Tratto dallo scritto Simulacri e fantascienza, di Jean Baudrillard.

Le continue, estensioni sovrapponibili e rinnovabili, che la tecnologia ci consegna come tremendamente necessarie, vanno sempre più ri-definendo, il corpo organico, inserendosi, nel nostro quotidiano, come delle vere e proprie ‘periferiche’. Esse sono capaci di ‘assemblarsi’, riconoscendosi a vicenda e riaggiornano, limitando i nostri gesti e conseguentemente il nostro spazio vitale. Sviluppano funzioni che a volte trascendono il nostro stesso comportamento, producono interconnessioni sconosciute, appropriandosi di spazi non previsti e forse mai cercati, agevolano piccoli ambiti ‘altri’, indicandoci una direzione verso un mondo di esigenze da soddisfare necessariamente innescando altre connessioni sempre più ‘invasive’. La presunta ed illusoria libertà d’intervento dell’individuo, sulla realtà, ha probabilmente determinato o determinerà circuiti perversi di sistematiche strategie di controllo sui corpi rendendoli muti. Una frammentazione delle funzioni e delle coordinate individuali che, con l’appoggio della tecnologia multimediale, tendono ad espandersi verso dimensioni diverse ed a canali conoscitivi complessi, alternativi, disgiunti da una scelta desiderata. Il che diventa abbastanza preoccupante. Quello che ci interessa però, è capire se i vantaggi dei mondi informazionali, istituiscano una forma di maggiore libertà, che risulterebbe per un certo verso ‘mimetica’ rispetto alla rete, oppure generino spostamenti che lasciando una traccia, una scia, fatta di messaggi e informazioni ‘seconde’, diventino estremamente riconoscibili perciò controllabili.
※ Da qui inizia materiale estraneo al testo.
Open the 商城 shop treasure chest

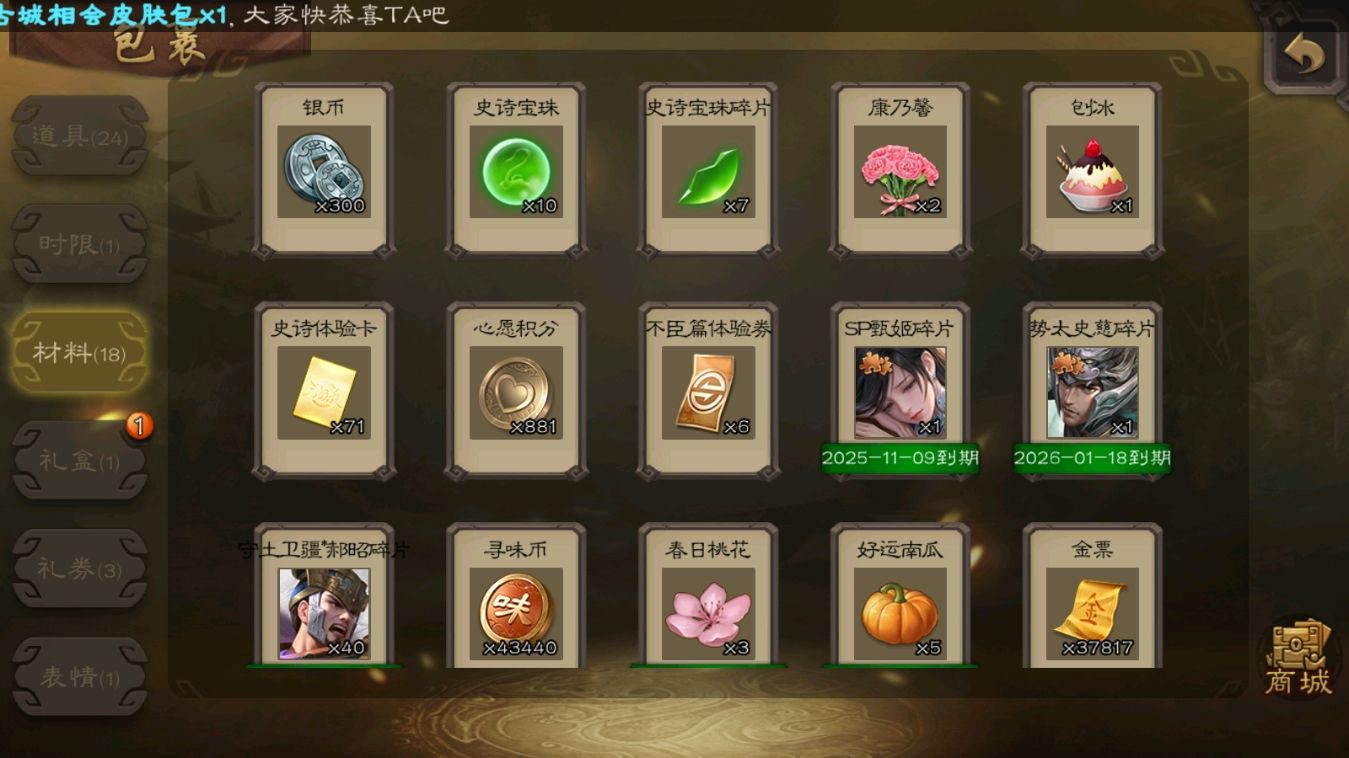[x=1299, y=658]

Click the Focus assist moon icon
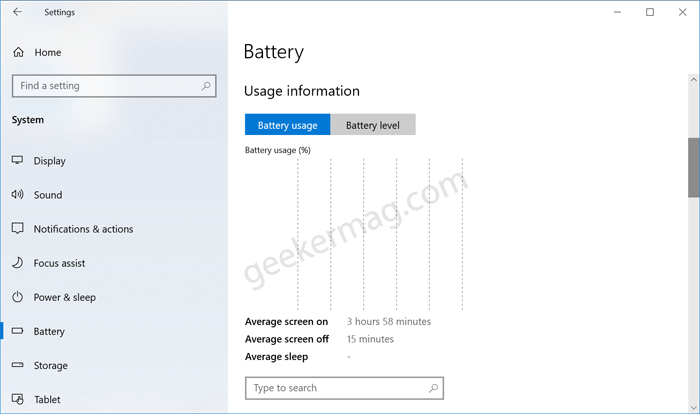point(17,263)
Senza ombra di dubbio, sono eventi appartenenti fisiologicamente ai linguaggi espressivi e alle mutazioni tecnologiche, che man mano si sono auto configurate, stratificando l’attuale realtà.
La commutazione dell’interfaccia è proliferata, il processo di crescita frattale dei sistemi comunicativi si espande, consuma il tempo decretando l’agonia del ‘vissuto’ individuale. L’istantaneità domina sulla transitorietà del tempo, sulle sue rigeneranti relazioni e permette scambi consapevolmente immateriali. Diventa determinate, a questo punto, che ci si rivolga all’unica materia di verifica di nostro interesse per saggiare gli strati di cui è composta questa complessa realtà; l’architettura.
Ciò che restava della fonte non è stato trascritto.